Kolejny raz autorka umieszcza akcję swojej powieści w czasie, w którym dzieją się rzeczy ważne historycznie. Tym razem jest to rok 1904, tworzą się organizacje wolnościowe, a ludność polska zaczyna się buntować przeciwko carskiemu uciskowi. Główną bohaterką jest Klara Tyszkowska, którą powinniście pamiętać z Siły Kobiet. Ta młoda kobieta, aktywna feministka studiująca na Latającym Uniwersytecie jest bardzo postępowa jak na owe czasy i ma w sobie bardzo dużo odwagi i determinacji, by żyć po swojemu. Nie spieszy się jej do życiowej roli żony i matki i nawet pod groźbą wyrzucenia z rodzinnego domu pozostaje wierna swoim poglądom. Wbrew woli rodziców aktywnie angażuje się w obronę praw kobiet, a nawet w walkę o wolność ojczyzny. Jednak mimo, że nie chce wychodzić za mąż miłość się o nią upomina po cichu zakradając się do jej niepokornego serca i uświadomi jej, że jest zdolna pokochać mężczyznę całą sobą i bardzo wiele poświęcić w imię tej miłości. Zwłaszcza gdy na jej drodze stanie pewien rosyjski oficer, który za wszelką cenę będzie chciał ją zdobyć.... Oj mówię Wam dzieje się w tej historii co niemiara. Jest ciekawie, emocjonująco, a momentami trzeba ocierać łzy wzruszenia.

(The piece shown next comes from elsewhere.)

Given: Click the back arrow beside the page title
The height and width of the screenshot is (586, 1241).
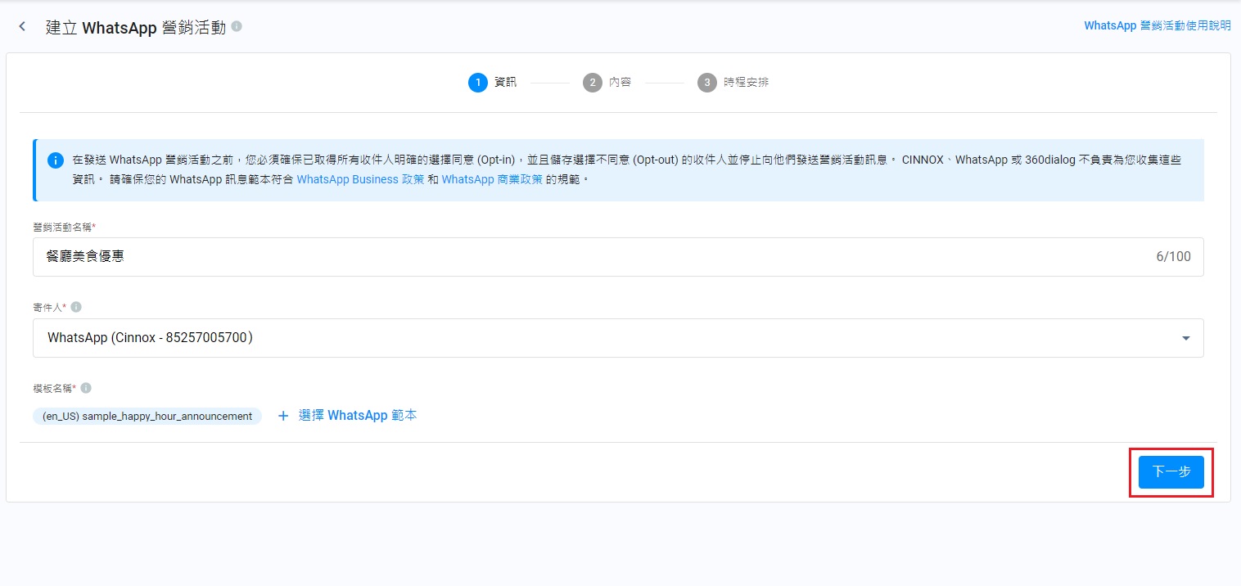Looking at the screenshot, I should 22,27.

Ja dosłownie przepadałam w tej historii, bardzo spodobała mi się główna bohaterka, która doskonale wiedziała czego chce od życia i z uporem o to walczyła. Żyła na swoich zasadach, ale los jej nie oszczędzał i wcale nie była z tego powodu szczęśliwa, wręcz przeciwnie zapłaciła za swoją wolność i niezależność ogromną cenę. Czy było warto? Nie mnie to oceniać. Ja mogę tylko podziwiać kobiety takie jak ona, bo dzięki tym pierwszym emancypantkom, buntowniczkom dziś mogę sama decydować o sobie - wybrać męża, karierę i prowadzić auto i decydować o losach kraju w wyborach.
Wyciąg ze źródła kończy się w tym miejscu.